Thursday, December 11, 2008

Planning for PhD

After the painful experience of seeing my masters supervisor resign a few months ago, things have been turning out rather nicely. A huge advantage of working with my new supervisor is that she has good international collaboration. Last month I met the lead developer (from Illinois) of VMD, one of the visualisation programs I'll be writing my masters project for. This week it got even better!

This week, Dr Robert Best is visiting from Cambridge. It is looking increasingly more likely as time passes that he will be my PhD supervisor. Yes, that is correct...I am this close to getting the amazing opportunity of studying my PhD at Cambridge! The only hurdle at the moment is funding. I've been very slowly releasing news of this, as I first got word of the possibility around the time I started my new masters project a couple months ago. This is entirely thanks to my masters supervisor, Michelle Kuttel, who put me in contact with Dr Best.

Yesterday I met him for the first time, and we discussed potential research topics. The deadline for applications is due very soon, so for the moment we're focussing on a particular topic that looks very promising. Summarising very crudely, it's about taking advantage of both the speed of coarse-grained simulations and the accuracy of fine-grained simulations to produce fast, but accurate simulations of biomolecules. The main question here is how to swap between different representations of the system. Another possibility we have been looking into is furthering his research in reaction coordinates, which he summarises on his website.

By the way, this is the reason I am trying to finish my masters in a year. The year starts in October at Cambridge, and starting when their year begins makes things much simpler.

Thursday, November 13, 2008

Proposal Presentation

My proposal presentation went really well today. I was concerned that the biology jargon would get in the way of the meat of the project, but we got past that. Edwin is my second reader and he provided some very useful criticism. Main thing I'm glad about is he suggested we remove the user testing aspect, which was always my least favourite.

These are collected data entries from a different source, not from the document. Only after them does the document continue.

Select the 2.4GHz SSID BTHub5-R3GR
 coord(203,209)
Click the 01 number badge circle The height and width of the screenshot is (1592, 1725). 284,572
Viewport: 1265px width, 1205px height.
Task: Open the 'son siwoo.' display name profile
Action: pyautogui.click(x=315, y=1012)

He also picked up a few bits of jargon we need to describe better come the thesis, but nothing major. The last thing he picked on was a concern I raised with Alex (my co-supervisor) previously anyway, which means I'll be paying more attention to it.

So on from here we go. Next step is to continue with the background reading and starting of the background chapter. The plan is to wrap up with the bulk of the background reading by the end of this year and then dig deep into the project. I have a tight schedule as I plan to finish up by October next year. I've had very contradictory reactions to this, some saying it's quite doable, others laughing it off. We'll see.

Tuesday, November 11, 2008

Masters Milestone #1: Proposal

If official milestones were all that counted, I'd be about to exceed progress of the project I previously spent six months on within the first six weeks of my new project. My proposal is all written up, gone through the shredding of two wild supervisors and I'm ready to present it to the department this Wednesday. Woohoo!!

It's insane thinking how fast things can move when everything just works. From the way things ran in my last project to this now, wow how things can change over such a short period of time. I have to thank my supervisors Michelle and Alex, they've really provided great support.

So anyway, Wednesday 13:00 in CS303. My title is "Development and Validation of a Visualization Tool for Predicting Protein-Protein Interfaces". If you're interested in scientific applications of Computer Science, this is a good example. It also involves quite a bit of computer graphics.